Exercise goal:
Where a line of the data below has the string "will", copy that line.

[Dataset content — start]

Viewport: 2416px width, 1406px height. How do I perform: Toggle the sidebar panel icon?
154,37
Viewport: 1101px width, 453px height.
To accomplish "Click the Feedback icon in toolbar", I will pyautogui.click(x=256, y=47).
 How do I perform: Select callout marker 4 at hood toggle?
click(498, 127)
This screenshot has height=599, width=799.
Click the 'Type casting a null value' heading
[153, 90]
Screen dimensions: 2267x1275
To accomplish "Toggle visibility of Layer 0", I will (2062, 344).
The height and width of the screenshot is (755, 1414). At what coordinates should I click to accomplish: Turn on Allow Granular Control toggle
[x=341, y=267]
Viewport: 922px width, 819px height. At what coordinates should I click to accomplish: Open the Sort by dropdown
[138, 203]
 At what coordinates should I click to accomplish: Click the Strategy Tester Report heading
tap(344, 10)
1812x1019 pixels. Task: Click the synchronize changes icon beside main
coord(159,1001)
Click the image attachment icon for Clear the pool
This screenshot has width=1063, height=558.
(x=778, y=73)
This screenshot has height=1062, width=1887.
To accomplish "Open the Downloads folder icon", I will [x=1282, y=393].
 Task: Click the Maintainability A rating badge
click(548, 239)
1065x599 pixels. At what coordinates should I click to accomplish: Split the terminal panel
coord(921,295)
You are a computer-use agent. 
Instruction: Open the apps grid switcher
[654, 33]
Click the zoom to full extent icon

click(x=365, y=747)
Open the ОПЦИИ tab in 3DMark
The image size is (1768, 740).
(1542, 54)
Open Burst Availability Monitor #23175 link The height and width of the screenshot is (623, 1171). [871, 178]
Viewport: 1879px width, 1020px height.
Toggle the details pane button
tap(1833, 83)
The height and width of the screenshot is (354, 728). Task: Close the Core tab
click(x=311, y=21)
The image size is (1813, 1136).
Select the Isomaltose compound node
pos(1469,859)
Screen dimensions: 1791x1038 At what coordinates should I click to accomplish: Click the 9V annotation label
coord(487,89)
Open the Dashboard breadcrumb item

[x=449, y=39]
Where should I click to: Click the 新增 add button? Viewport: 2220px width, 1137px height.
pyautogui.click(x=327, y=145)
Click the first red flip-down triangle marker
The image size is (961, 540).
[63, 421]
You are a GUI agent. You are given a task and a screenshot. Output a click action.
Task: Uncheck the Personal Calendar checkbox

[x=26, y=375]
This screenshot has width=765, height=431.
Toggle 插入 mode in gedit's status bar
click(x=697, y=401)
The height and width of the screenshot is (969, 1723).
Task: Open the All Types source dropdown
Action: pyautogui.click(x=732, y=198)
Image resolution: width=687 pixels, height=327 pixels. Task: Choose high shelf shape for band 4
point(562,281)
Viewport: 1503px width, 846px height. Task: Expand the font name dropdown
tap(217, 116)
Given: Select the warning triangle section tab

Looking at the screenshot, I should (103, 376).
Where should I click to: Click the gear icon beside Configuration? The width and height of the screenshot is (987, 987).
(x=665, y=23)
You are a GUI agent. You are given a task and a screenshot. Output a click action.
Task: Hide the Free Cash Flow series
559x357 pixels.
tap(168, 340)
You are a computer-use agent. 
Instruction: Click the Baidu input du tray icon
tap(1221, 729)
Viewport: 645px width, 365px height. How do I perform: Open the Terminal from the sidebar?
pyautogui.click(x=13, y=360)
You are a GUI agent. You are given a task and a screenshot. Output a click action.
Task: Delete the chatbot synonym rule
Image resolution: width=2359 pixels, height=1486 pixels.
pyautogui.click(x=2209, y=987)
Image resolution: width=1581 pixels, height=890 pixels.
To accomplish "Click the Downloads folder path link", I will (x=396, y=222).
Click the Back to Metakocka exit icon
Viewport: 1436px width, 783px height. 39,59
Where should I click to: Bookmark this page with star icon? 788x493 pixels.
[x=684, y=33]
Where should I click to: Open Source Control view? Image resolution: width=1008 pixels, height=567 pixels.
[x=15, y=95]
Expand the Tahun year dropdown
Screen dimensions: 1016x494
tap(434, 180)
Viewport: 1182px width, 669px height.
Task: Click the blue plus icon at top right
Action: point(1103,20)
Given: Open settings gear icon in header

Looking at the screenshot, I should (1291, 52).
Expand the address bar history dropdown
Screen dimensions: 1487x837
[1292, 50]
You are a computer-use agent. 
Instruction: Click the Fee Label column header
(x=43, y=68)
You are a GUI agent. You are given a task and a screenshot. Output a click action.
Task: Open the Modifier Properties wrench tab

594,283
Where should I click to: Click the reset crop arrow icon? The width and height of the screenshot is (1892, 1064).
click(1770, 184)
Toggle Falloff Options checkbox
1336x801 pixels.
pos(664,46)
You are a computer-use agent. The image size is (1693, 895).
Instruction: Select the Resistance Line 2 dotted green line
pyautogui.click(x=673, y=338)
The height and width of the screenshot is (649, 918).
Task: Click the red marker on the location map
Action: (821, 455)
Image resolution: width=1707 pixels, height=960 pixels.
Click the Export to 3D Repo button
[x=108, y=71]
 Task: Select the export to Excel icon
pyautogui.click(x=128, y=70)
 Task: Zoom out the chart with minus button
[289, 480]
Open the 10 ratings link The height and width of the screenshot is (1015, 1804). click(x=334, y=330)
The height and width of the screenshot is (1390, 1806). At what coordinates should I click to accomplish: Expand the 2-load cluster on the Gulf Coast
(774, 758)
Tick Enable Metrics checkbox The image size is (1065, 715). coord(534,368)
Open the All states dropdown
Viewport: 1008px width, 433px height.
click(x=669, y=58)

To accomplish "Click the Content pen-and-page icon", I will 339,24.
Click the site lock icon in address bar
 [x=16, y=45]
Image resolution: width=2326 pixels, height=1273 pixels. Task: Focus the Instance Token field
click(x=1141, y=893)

[Dataset content — finish]

Your response:
To accomplish "Click the Feedback icon in toolbar", I will pyautogui.click(x=256, y=47).
To accomplish "Toggle visibility of Layer 0", I will (2062, 344).
To accomplish "Open the Downloads folder icon", I will [x=1282, y=393].
To accomplish "Click the Downloads folder path link", I will (x=396, y=222).
To accomplish "Click the Content pen-and-page icon", I will 339,24.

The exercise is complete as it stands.